8. The Cherry Orchard (Anton Chekhov). Ever since we saw a marvelous production of this play at the BAM Harvey Theater in Brooklyn last winter (see our review), The Cherry Orchard has rated as one of our very favorite plays. We’re looking forward to seeing it again.

Age of Arousal scene

A scene from one of the earlier productions of The Age of Arousal (we borrowed the image from Linda Griffiths's website)

9. The Age of Arousal (Linda Griffiths). Two contemporary plays in one season? Things are definitely changing at the Shaw Festival. Written in 2007, this play is practically fresh off the press. Set in 1885, The Age of Arousal is about a London suffragette, Mary Barfoot, who opens a typewriting school to help young women become independent.

Linda Griffiths is an award-winning Canadian playwright and actress, but this is the first this American has heard of her.

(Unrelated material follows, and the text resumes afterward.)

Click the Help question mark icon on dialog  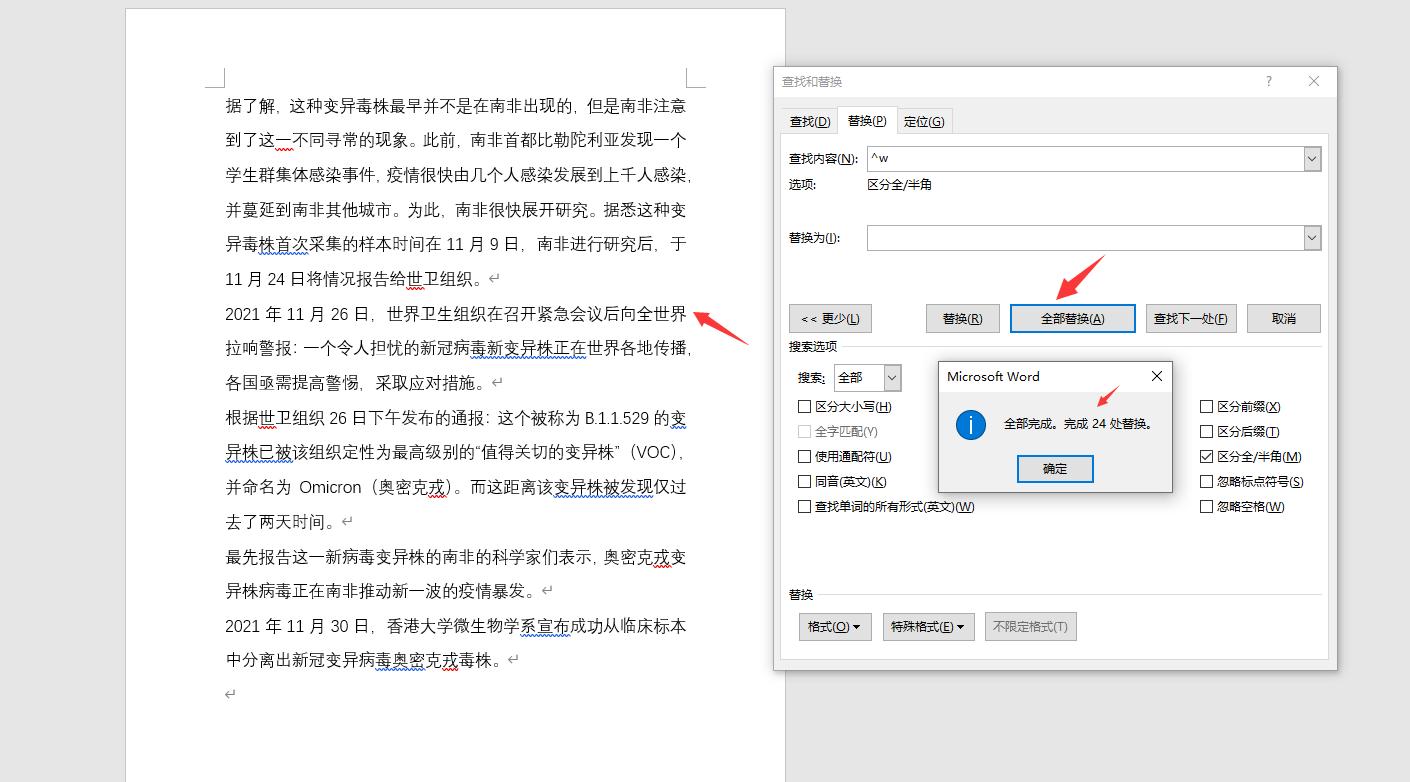[x=1268, y=81]

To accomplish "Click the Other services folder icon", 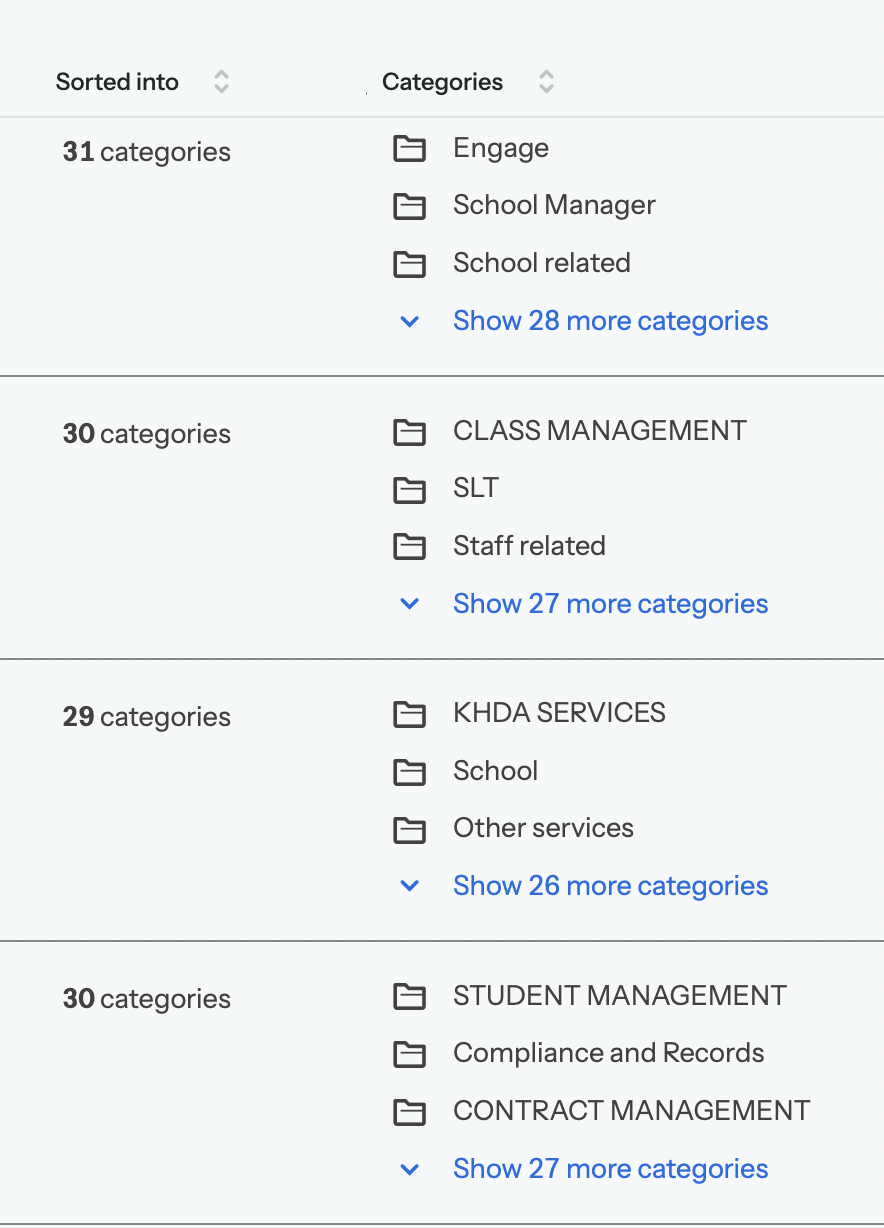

So many contemporary writers find Victorian mores an inviting target; we hope the play’s not just another version of “isn’t it awful how repressed they were before the sexual revolution?” Or, God forbid, a stage version of a bodice-ripper.

10. John Bull’s Other Island (George Bernard Shaw). We saw this play at the Shaw Festival in 1998 and again here in Rochester at GeVa Theater several years ago, and we just haven’t taken to it. So we figure to give it a miss in 2010, feeling we are not bound to like every Shaw play. It’s the story of a couple of men from London who go to Ireland and get mixed up with a Irish beauty and local Irish politics.